Echo every line of the listing below, from the line containing "The height and" down to the end of the listing. Omit the pictures from your output.

-- Begin Data for this exercise --

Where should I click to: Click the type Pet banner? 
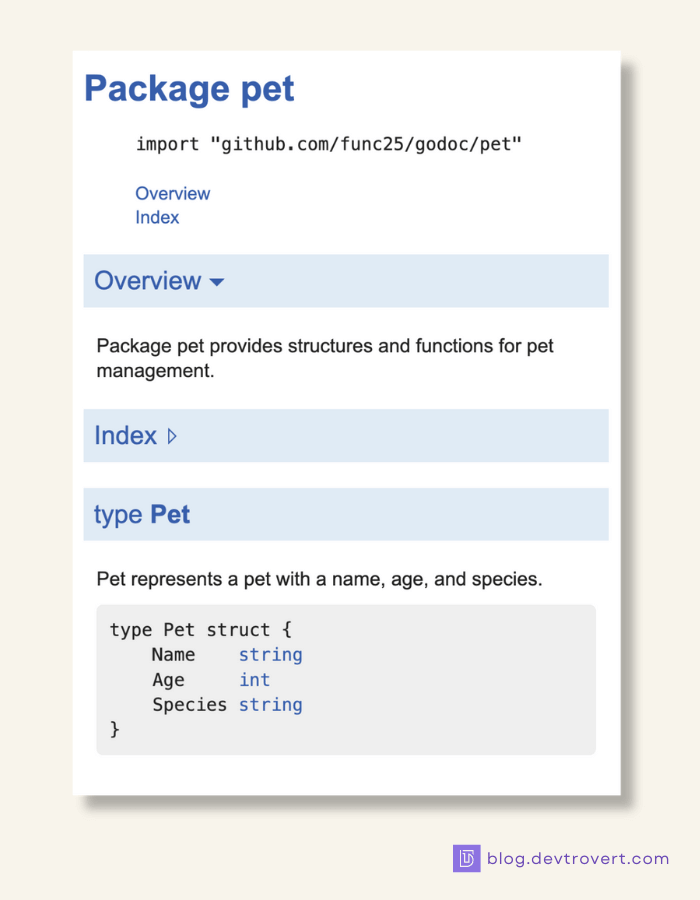point(345,514)
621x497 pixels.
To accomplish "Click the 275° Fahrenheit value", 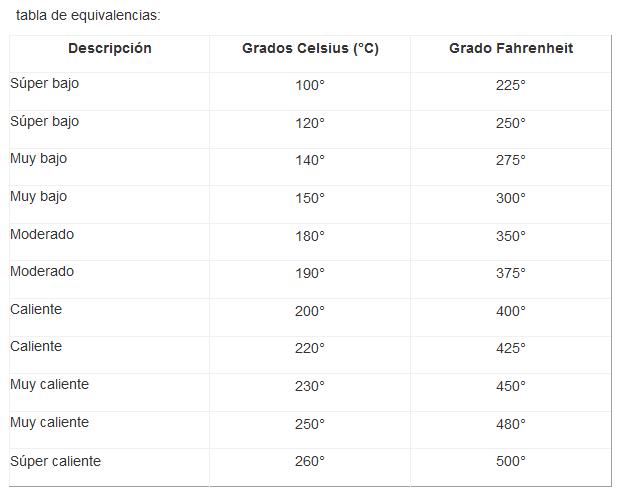I will pos(511,160).
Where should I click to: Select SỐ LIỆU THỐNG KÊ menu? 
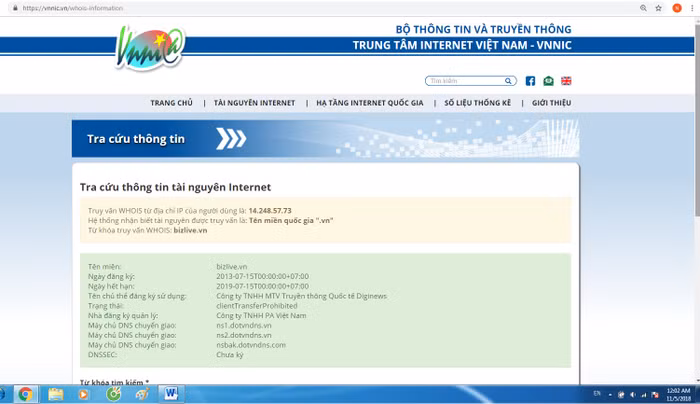477,103
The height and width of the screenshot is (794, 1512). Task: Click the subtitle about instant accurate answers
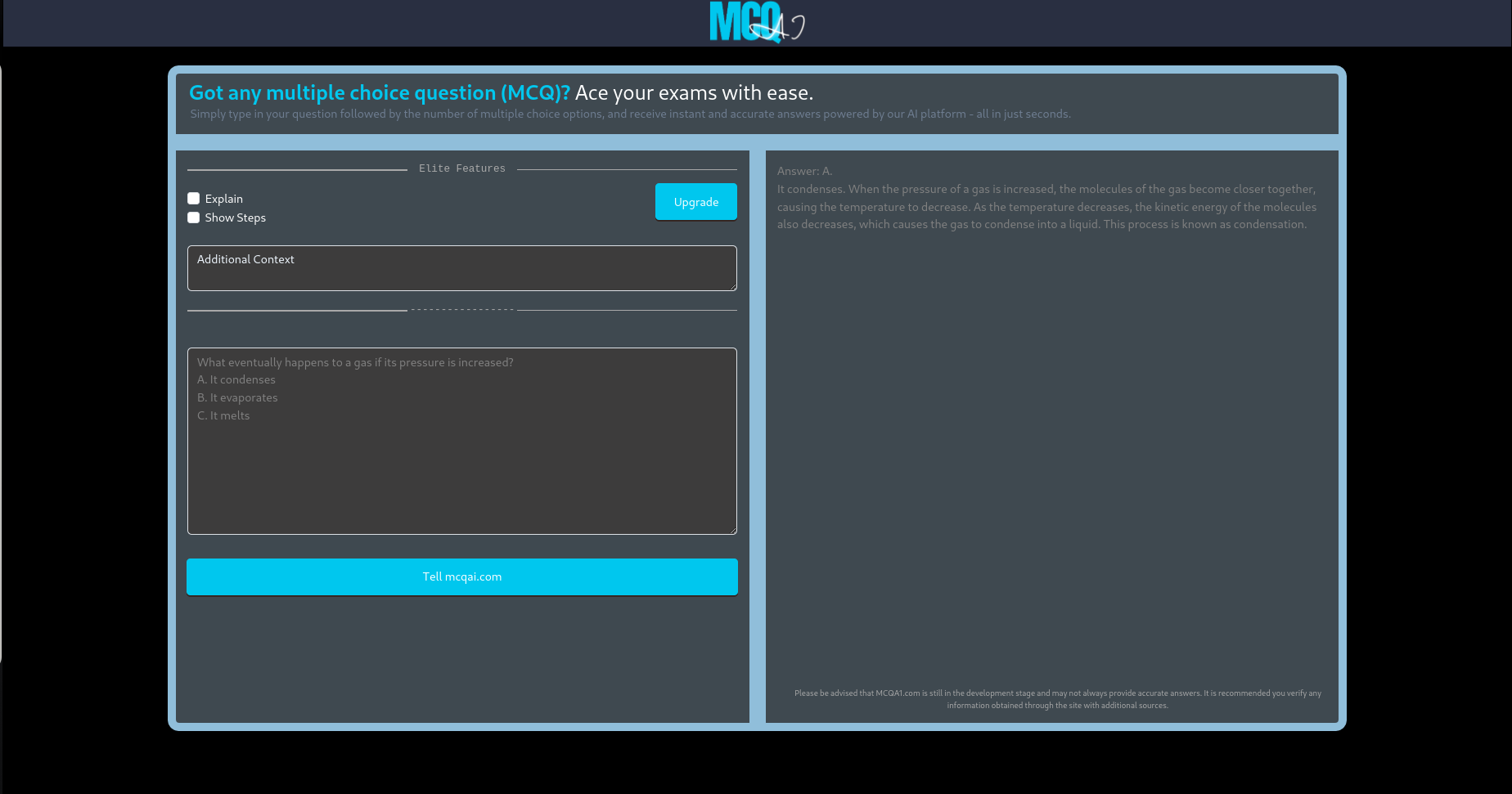[630, 114]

-- End Data for this exercise --

__Correct answer__:
The height and width of the screenshot is (794, 1512). Task: Click the subtitle about instant accurate answers
[630, 114]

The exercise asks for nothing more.